Mi dice appunto che non si tratta di fare aula, ma di affiancare sul posto di lavoro apprendisti su competenze di tipo relazionale per un totale di due giornate. Il lavoro si svolge in questo modo: vai all'autogrill tal dei tali, osservi per un po' il lavoro dell'apprendista, dopodiché lo distogli dal banco dove sta servendo i clienti e lo porti con te nel retrobottega.

Sarebbe una sorta di accompagnamento al ruolo fatto su posto di lavoro. In totale si tratta di 4 incontri di un'ora in 12 mesi.

I contenuti da trasmettere sono poche indicazioni di buonsenso. Per chiudere la conversazione mi spiega come la difficoltà di questo ruolo è soprattutto che spesso le persone parlano dei loro problemi con il capo, e che è nostro compito, quindi, dare un colpo al cerchio e uno alla botte, “perché noi, sa, ci paga l'azienda”.



Ho continuato ad ascoltarla, forse più per curiosità, a quel punto, che per reale interesse. E mi racconta qual è la sua strategia commerciale. Lei utilizza come contatto con il datore di lavoro delle figure tipo commercialisti e consulenti del lavoro. Questi hanno un bacino di utenza rappresentato dalle aziende. Sono loro a fare la promozione nei confronti dei loro clienti. Non so dirti in cambio di cosa.

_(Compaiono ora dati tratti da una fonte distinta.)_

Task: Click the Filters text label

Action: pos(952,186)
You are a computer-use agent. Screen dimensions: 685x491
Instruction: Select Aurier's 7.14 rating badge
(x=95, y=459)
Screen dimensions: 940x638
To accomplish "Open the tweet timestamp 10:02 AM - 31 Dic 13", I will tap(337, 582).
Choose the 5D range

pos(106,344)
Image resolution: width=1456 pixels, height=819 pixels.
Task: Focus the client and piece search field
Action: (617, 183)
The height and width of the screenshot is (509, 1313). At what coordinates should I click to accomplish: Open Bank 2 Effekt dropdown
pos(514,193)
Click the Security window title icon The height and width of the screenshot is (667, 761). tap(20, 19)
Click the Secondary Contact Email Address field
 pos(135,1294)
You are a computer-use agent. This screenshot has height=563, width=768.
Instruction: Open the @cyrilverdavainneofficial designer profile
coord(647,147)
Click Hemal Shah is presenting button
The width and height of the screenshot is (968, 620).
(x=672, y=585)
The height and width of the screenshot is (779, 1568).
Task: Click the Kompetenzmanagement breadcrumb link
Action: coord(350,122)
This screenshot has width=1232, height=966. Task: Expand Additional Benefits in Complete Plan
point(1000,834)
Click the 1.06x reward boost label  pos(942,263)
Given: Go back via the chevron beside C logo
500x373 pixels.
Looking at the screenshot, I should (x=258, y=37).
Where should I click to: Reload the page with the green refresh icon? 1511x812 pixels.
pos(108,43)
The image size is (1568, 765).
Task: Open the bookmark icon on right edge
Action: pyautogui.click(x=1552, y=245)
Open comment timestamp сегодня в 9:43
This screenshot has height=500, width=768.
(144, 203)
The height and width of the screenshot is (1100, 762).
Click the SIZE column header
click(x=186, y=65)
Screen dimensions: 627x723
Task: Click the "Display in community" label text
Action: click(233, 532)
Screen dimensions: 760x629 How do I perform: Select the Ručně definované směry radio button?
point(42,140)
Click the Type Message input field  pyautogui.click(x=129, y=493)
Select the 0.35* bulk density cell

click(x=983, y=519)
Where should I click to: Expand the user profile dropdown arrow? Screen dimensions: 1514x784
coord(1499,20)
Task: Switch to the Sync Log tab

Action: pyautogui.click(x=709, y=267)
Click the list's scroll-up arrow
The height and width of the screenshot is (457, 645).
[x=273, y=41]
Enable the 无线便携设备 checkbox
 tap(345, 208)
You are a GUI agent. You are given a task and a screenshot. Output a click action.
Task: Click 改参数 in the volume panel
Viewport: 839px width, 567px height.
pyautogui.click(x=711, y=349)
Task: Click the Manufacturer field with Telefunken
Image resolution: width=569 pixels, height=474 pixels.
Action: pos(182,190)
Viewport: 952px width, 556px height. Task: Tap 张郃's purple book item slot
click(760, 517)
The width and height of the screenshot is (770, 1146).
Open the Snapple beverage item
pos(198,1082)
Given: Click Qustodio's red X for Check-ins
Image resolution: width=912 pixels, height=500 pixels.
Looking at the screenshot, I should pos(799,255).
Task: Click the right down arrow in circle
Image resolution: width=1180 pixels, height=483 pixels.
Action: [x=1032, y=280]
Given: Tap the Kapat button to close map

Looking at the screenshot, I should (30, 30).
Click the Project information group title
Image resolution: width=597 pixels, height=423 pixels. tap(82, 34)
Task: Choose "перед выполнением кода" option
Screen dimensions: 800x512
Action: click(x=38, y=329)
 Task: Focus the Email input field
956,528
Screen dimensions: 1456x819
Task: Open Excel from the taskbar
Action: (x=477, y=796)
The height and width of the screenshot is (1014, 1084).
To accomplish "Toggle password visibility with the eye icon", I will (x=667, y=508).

Il lavoro commerciale che avrei dovuto fare io è di contattare queste figure, che lei chiama amplificatori, e raccogliere le dichiarazioni di interesse delle aziende che hanno apprendisti al loro interno. È inutile andare dalle singole aziende, troppo faticoso. Con l'azienda, per chiudere, è sufficiente una telefonata.


Mi dice che verrò pagata solo dopo aver concluso il progetto formativo individualizzato, ma mi spiega che la persona che vado a sostituire ha più di 100 aziende con cui è già in contatto, ma che in provincia il bacino è molto più ampio, quindi si aspetta che aumenti il portafoglio, anche perché la persona che dovrei sostituire, mi spiega, “è particolare e non vorrei mai trovare a gestire situazioni del tipo questo è mio cliente e questo è tuo, quindi potete lavorare senza pestarvi i piedi. Anche perché io vivo a 300 km da qui e non vorrei essere costretta a intervenire su queste questioni”.

Mi parla di autonomia, io dentro di me penso che me la dovrei sbrigare da sola.

Sul costo dell'intervento avrei il 10% come compenso commerciale, quindi 60 € sui 600. In più, per ogni ora di affiancamento realizzata prenderei 50 € oltre a un rimborso spese per i trasporti. Il rischio, ovviamente, è tutto mio.

Dopo quell'incontro non l'ho più sentita.